What is being asked:
Give the lines below, from the line with "Viewport: 715px width, 409px height." up to and including the line with "Action: [x=470, y=373]", as a JSON list of strings with one string per line. Leave out blank lines and pictures.

Material to process:
* * *
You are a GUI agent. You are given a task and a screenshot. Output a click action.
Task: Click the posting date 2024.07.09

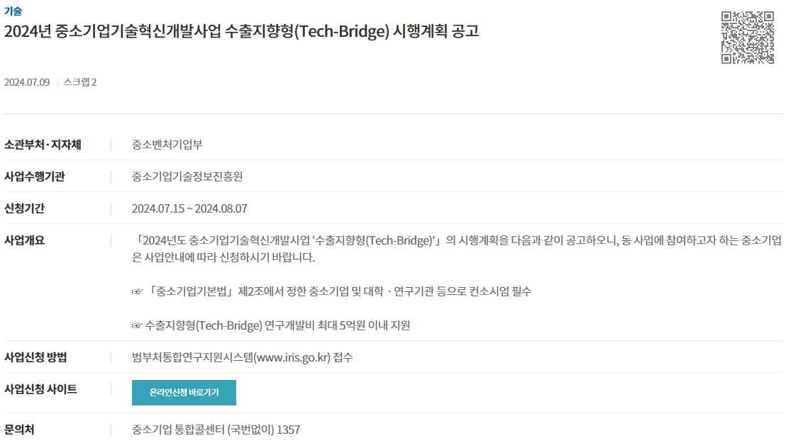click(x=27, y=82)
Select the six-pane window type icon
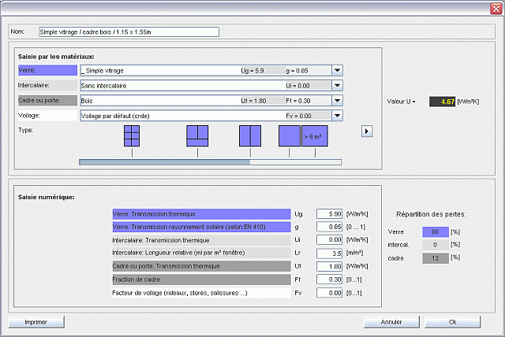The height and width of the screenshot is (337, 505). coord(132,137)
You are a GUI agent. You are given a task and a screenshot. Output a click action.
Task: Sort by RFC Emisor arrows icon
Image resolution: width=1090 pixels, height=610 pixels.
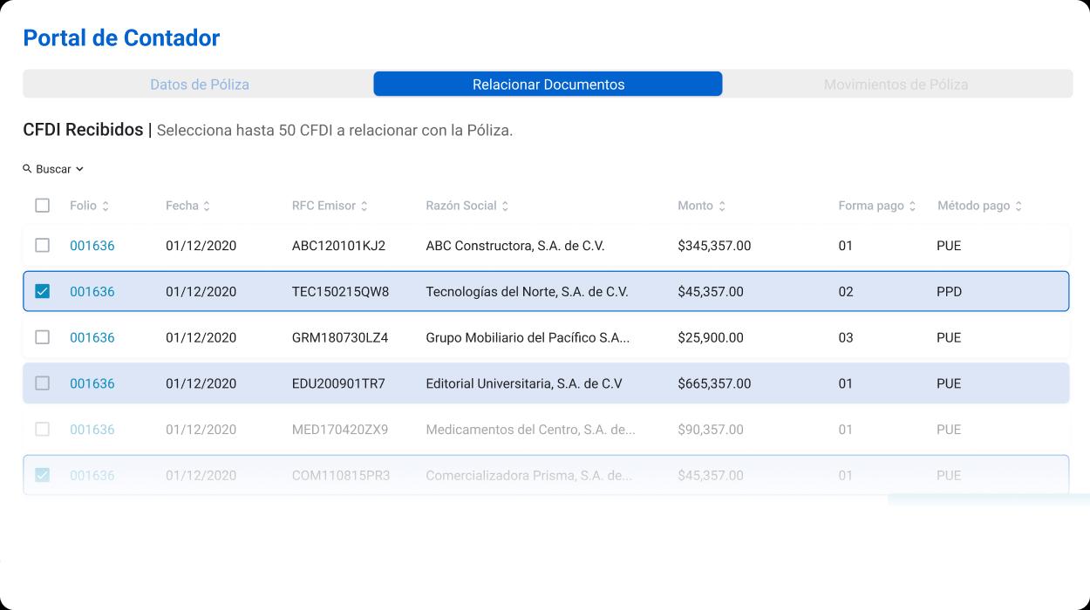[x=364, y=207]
* * *
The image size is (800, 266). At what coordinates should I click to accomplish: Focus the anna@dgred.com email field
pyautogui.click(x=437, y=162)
* * *
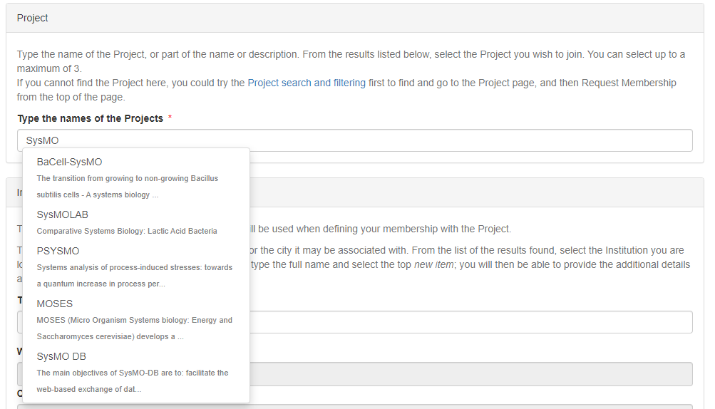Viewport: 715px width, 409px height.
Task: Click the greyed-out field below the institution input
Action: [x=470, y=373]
* * *
Task output:
[
  "Viewport: 715px width, 409px height.",
  "Task: Click the greyed-out field below the institution input",
  "Action: [x=470, y=373]"
]